What is needed is a word-for-word copy of the records below.

⟨

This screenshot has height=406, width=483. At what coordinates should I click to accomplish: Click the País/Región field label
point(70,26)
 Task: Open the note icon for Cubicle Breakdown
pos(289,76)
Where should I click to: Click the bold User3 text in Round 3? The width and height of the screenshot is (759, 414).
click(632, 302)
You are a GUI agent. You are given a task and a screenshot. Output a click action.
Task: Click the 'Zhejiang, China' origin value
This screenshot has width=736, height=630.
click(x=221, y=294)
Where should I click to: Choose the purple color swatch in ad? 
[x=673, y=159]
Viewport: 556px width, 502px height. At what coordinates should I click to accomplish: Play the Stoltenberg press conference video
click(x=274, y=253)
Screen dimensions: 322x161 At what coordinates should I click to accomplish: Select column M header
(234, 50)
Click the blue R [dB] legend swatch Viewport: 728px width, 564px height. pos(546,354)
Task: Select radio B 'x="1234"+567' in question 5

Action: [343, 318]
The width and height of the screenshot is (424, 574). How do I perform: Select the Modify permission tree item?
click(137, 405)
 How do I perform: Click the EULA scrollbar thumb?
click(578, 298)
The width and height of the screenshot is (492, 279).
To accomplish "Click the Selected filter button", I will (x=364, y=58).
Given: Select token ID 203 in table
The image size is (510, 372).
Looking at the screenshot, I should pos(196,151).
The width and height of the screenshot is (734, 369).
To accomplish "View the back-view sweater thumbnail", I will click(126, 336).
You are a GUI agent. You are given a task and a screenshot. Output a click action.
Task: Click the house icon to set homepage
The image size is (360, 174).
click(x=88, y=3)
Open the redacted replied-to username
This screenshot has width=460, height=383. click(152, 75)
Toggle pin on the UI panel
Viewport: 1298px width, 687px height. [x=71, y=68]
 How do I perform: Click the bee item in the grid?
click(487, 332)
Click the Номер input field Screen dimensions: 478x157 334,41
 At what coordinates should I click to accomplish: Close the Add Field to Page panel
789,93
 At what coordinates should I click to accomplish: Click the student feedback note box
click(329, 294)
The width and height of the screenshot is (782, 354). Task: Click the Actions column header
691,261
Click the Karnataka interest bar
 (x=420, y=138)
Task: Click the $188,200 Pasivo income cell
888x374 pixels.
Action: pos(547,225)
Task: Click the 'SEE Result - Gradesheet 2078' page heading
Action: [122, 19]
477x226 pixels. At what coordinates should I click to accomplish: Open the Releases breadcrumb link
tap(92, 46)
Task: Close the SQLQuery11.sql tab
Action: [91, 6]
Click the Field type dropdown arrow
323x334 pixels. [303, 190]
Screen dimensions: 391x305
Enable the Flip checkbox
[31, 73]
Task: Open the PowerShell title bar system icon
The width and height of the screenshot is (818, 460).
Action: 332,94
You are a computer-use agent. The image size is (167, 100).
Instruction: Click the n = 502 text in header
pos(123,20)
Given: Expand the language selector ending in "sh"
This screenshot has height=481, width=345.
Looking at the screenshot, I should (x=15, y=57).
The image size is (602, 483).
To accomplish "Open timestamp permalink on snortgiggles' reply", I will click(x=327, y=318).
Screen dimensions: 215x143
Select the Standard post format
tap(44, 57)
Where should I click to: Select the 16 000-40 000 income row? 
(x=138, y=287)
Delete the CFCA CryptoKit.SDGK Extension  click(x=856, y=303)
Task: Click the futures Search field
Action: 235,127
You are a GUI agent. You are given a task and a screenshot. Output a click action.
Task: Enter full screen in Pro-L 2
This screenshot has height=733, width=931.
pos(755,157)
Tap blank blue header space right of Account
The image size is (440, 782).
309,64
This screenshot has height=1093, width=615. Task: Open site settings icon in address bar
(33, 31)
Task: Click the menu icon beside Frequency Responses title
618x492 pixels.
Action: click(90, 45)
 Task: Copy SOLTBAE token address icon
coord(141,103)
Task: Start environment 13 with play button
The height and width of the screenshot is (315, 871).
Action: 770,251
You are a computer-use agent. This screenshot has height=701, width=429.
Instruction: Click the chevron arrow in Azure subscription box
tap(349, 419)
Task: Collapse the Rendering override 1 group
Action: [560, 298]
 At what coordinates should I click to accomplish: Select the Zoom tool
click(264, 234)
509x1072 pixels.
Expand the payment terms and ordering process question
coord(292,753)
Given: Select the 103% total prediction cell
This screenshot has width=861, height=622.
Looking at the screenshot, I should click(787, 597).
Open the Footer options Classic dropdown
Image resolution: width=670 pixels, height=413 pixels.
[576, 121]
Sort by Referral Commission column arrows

⟩

> Answer section:
This screenshot has height=406, width=483. At what coordinates should I click to accomplish: Click the País/Región field label
point(70,26)
 Task: Open the note icon for Cubicle Breakdown
pos(289,76)
Where should I click to: Click the bold User3 text in Round 3? The width and height of the screenshot is (759, 414).
click(632, 302)
You are a GUI agent. You are given a task and a screenshot. Output a click action.
Task: Click the 'Zhejiang, China' origin value
This screenshot has width=736, height=630.
click(x=221, y=294)
Where should I click to: Choose the purple color swatch in ad? 
[x=673, y=159]
Viewport: 556px width, 502px height. At what coordinates should I click to accomplish: Play the Stoltenberg press conference video
click(x=274, y=253)
Screen dimensions: 322x161 At what coordinates should I click to accomplish: Select column M header
(234, 50)
Click the blue R [dB] legend swatch Viewport: 728px width, 564px height. pos(546,354)
Task: Select radio B 'x="1234"+567' in question 5

Action: [343, 318]
The width and height of the screenshot is (424, 574). How do I perform: Select the Modify permission tree item?
click(137, 405)
 How do I perform: Click the EULA scrollbar thumb?
click(578, 298)
The width and height of the screenshot is (492, 279).
To accomplish "Click the Selected filter button", I will (x=364, y=58).
Given: Select token ID 203 in table
The image size is (510, 372).
Looking at the screenshot, I should pos(196,151).
The width and height of the screenshot is (734, 369).
To accomplish "View the back-view sweater thumbnail", I will click(126, 336).
You are a GUI agent. You are given a task and a screenshot. Output a click action.
Task: Click the house icon to set homepage
The image size is (360, 174).
click(x=88, y=3)
Open the redacted replied-to username
This screenshot has width=460, height=383. click(152, 75)
Toggle pin on the UI panel
Viewport: 1298px width, 687px height. [x=71, y=68]
 How do I perform: Click the bee item in the grid?
click(487, 332)
Click the Номер input field Screen dimensions: 478x157 334,41
 At what coordinates should I click to accomplish: Close the Add Field to Page panel
789,93
 At what coordinates should I click to accomplish: Click the student feedback note box
click(329, 294)
The width and height of the screenshot is (782, 354). Task: Click the Actions column header
691,261
Click the Karnataka interest bar
 (x=420, y=138)
Task: Click the $188,200 Pasivo income cell
888x374 pixels.
Action: pos(547,225)
Task: Click the 'SEE Result - Gradesheet 2078' page heading
Action: [122, 19]
477x226 pixels. At what coordinates should I click to accomplish: Open the Releases breadcrumb link
tap(92, 46)
Task: Close the SQLQuery11.sql tab
Action: [91, 6]
Click the Field type dropdown arrow
323x334 pixels. [303, 190]
Screen dimensions: 391x305
Enable the Flip checkbox
[31, 73]
Task: Open the PowerShell title bar system icon
The width and height of the screenshot is (818, 460).
Action: 332,94
You are a computer-use agent. The image size is (167, 100).
Instruction: Click the n = 502 text in header
pos(123,20)
Given: Expand the language selector ending in "sh"
This screenshot has height=481, width=345.
Looking at the screenshot, I should (x=15, y=57).
The image size is (602, 483).
To accomplish "Open timestamp permalink on snortgiggles' reply", I will click(x=327, y=318).
Screen dimensions: 215x143
Select the Standard post format
tap(44, 57)
Where should I click to: Select the 16 000-40 000 income row? 
(x=138, y=287)
Delete the CFCA CryptoKit.SDGK Extension  click(x=856, y=303)
Task: Click the futures Search field
Action: 235,127
You are a GUI agent. You are given a task and a screenshot. Output a click action.
Task: Enter full screen in Pro-L 2
This screenshot has height=733, width=931.
pos(755,157)
Tap blank blue header space right of Account
The image size is (440, 782).
309,64
This screenshot has height=1093, width=615. Task: Open site settings icon in address bar
(33, 31)
Task: Click the menu icon beside Frequency Responses title
618x492 pixels.
Action: click(90, 45)
 Task: Copy SOLTBAE token address icon
coord(141,103)
Task: Start environment 13 with play button
The height and width of the screenshot is (315, 871).
Action: 770,251
You are a computer-use agent. This screenshot has height=701, width=429.
Instruction: Click the chevron arrow in Azure subscription box
tap(349, 419)
Task: Collapse the Rendering override 1 group
Action: [560, 298]
 At what coordinates should I click to accomplish: Select the Zoom tool
click(264, 234)
509x1072 pixels.
Expand the payment terms and ordering process question
coord(292,753)
Given: Select the 103% total prediction cell
This screenshot has width=861, height=622.
Looking at the screenshot, I should click(787, 597).
Open the Footer options Classic dropdown
Image resolution: width=670 pixels, height=413 pixels.
[576, 121]
Sort by Referral Commission column arrows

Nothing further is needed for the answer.